**TASK ITEM:**
Please copy the listing that follows exactly, leaving out any pictures.

**DATA SHOWN:**

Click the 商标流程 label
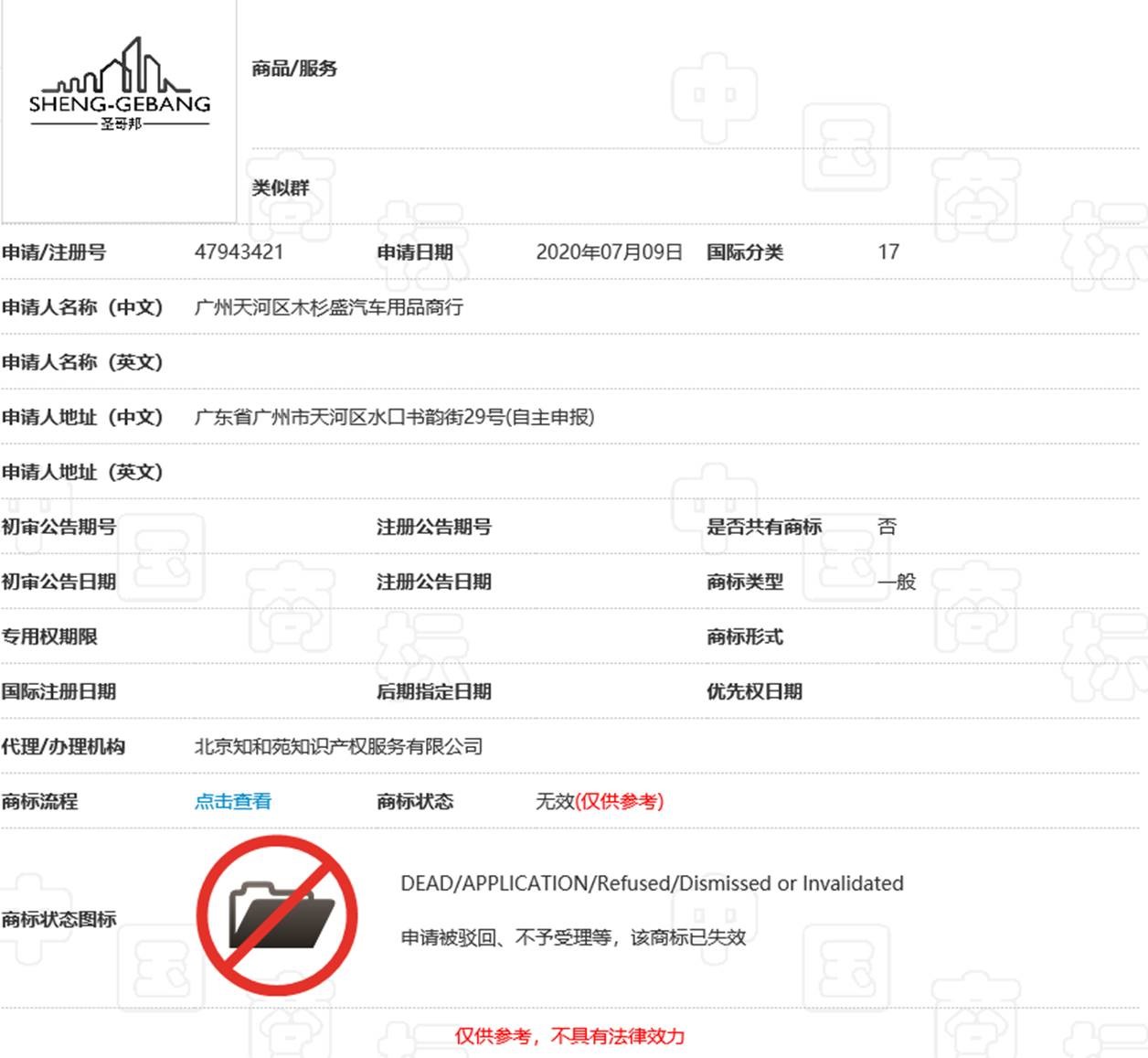 pyautogui.click(x=39, y=801)
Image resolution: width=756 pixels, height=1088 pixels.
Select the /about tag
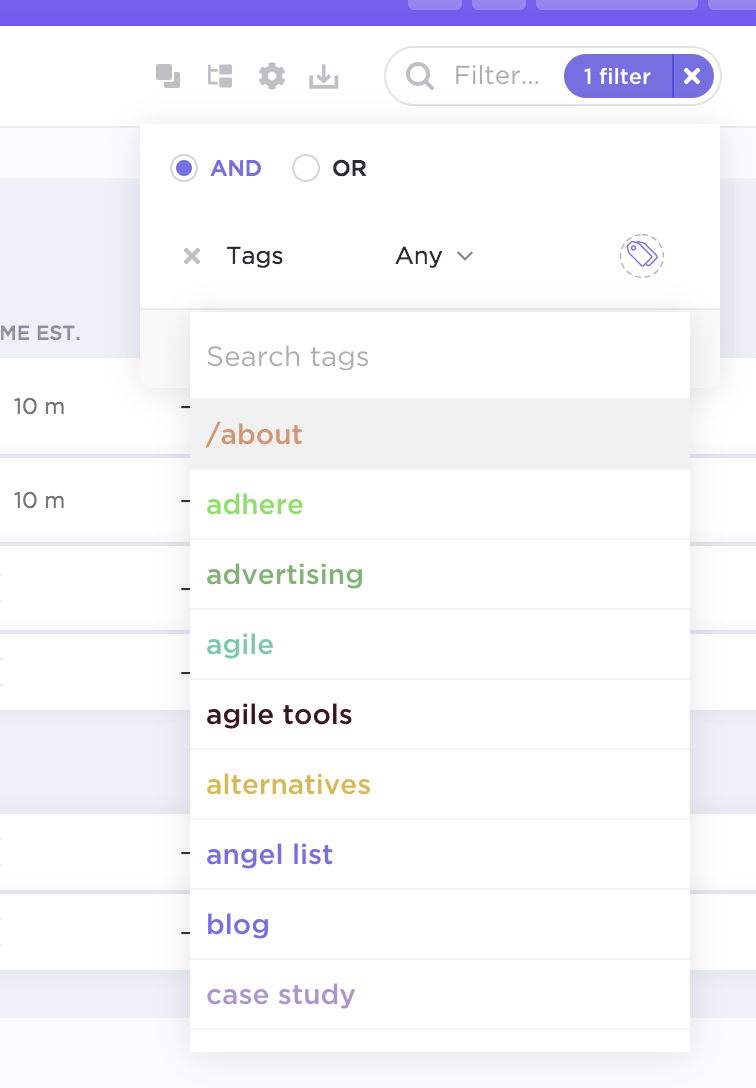click(x=255, y=435)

**EXERCISE RESULT:**
Click the 商标流程 label
 pyautogui.click(x=39, y=801)
Image resolution: width=756 pixels, height=1088 pixels.
Select the /about tag
click(x=255, y=435)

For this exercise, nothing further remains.